DATA EXTRACTS.
————————

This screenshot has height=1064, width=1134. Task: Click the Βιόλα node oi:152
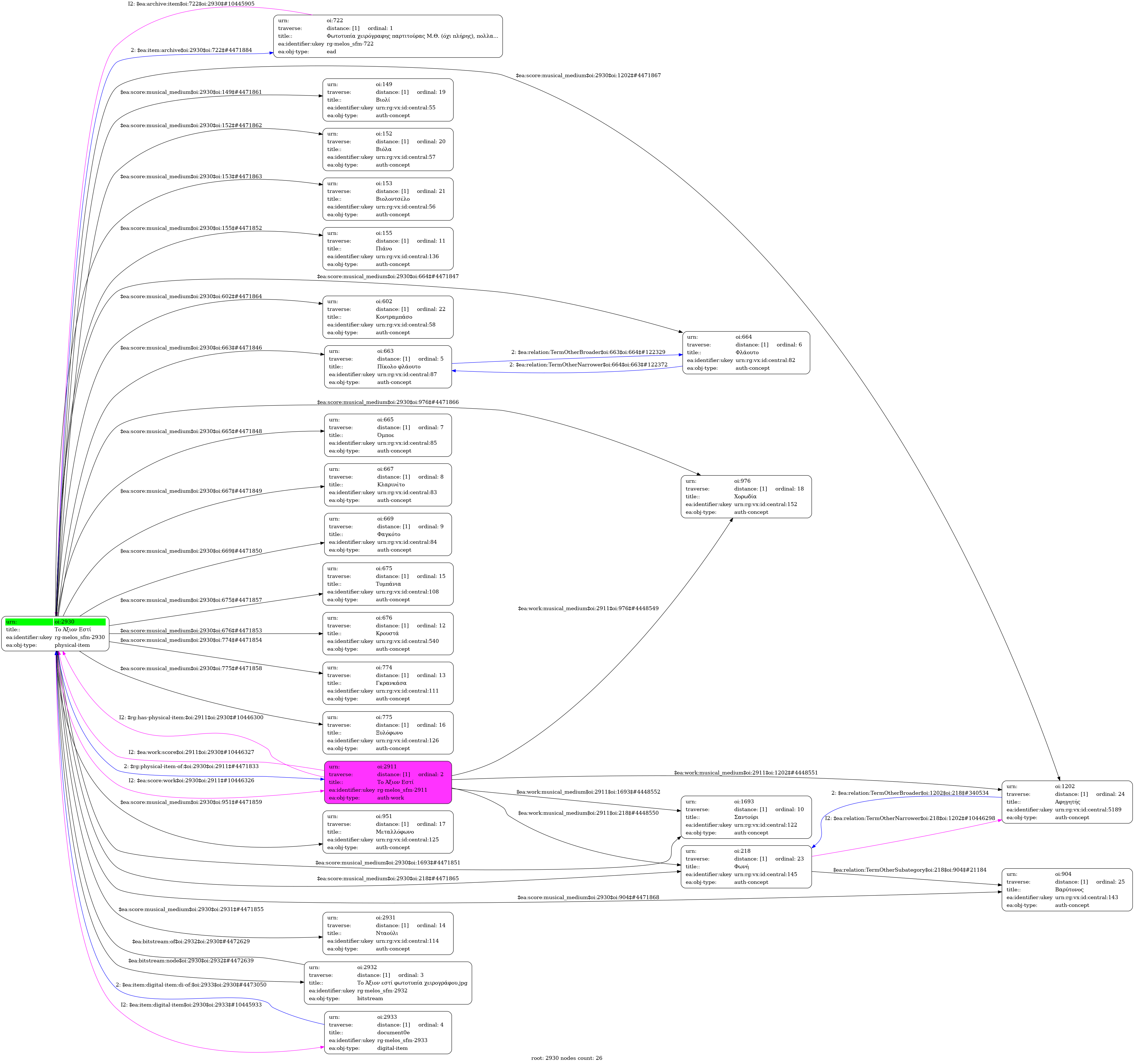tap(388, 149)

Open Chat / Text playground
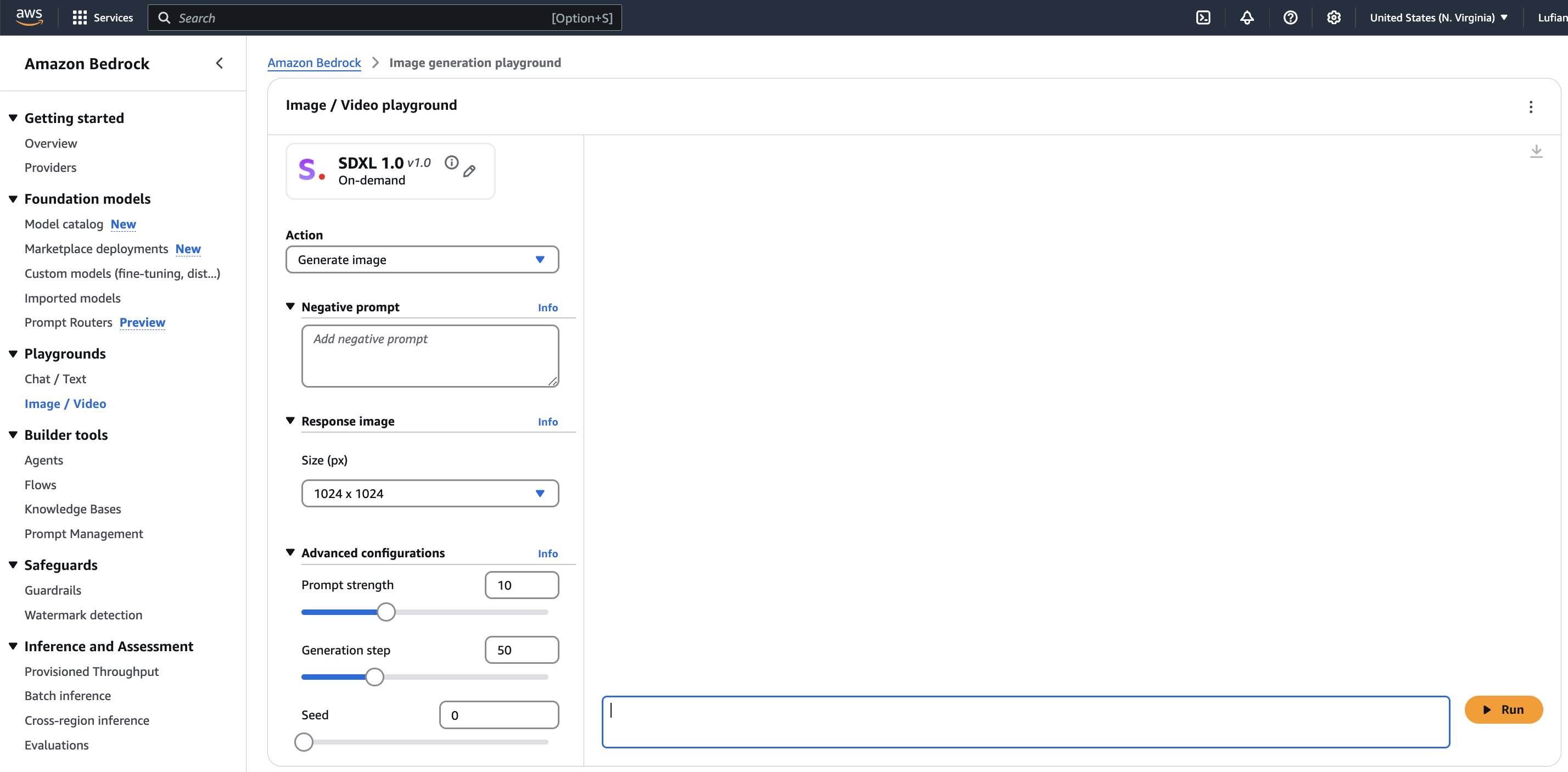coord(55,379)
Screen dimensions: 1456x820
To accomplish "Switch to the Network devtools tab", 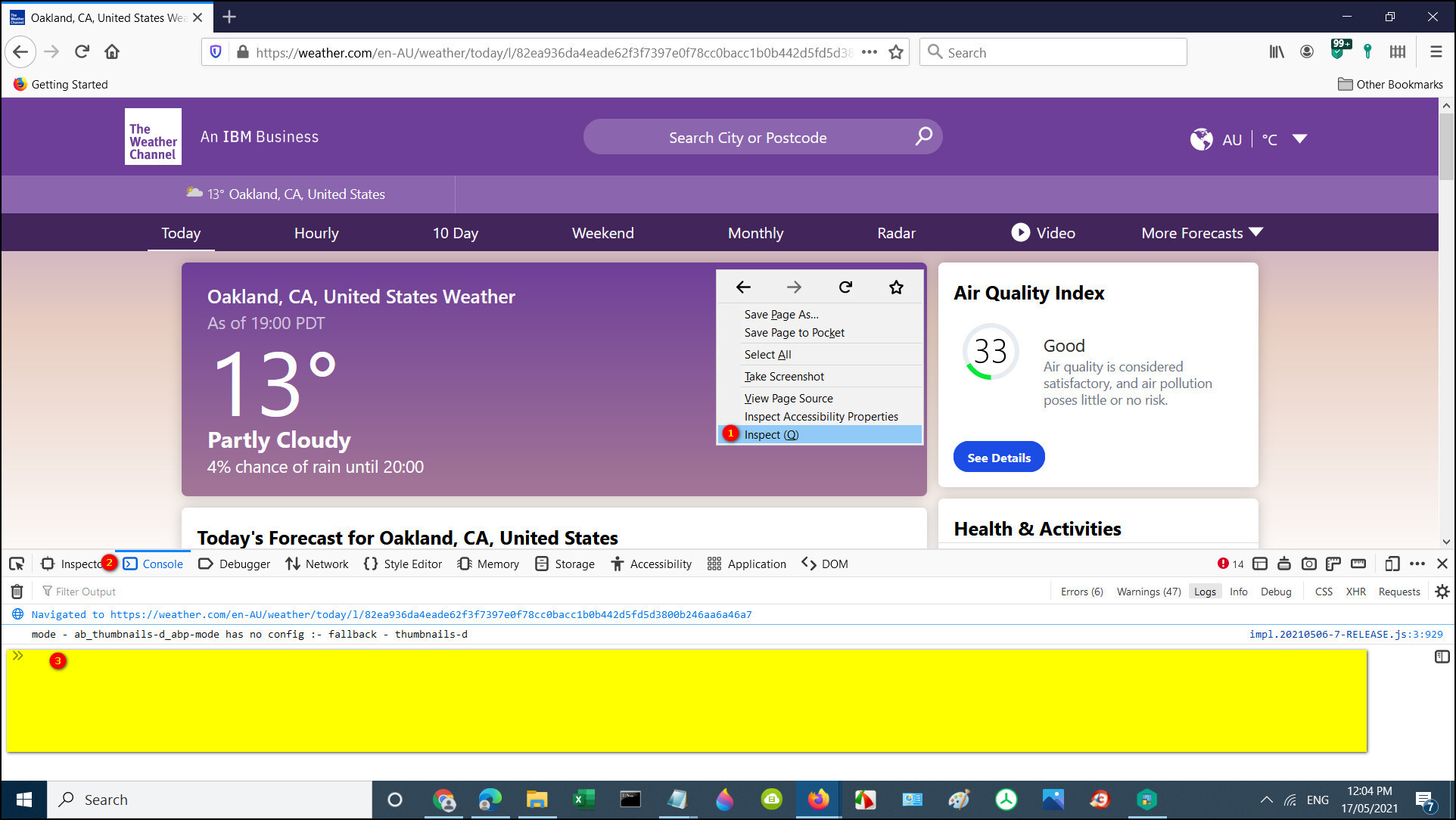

————————

ACTIVITY. Please give an exact copy of the lines from the line containing "Screen dimensions: 1456x820" through the end of the records above, pictures excluded.

EXERCISE RESPONSE.
Screen dimensions: 1456x820
To accomplish "Switch to the Network devtools tab", 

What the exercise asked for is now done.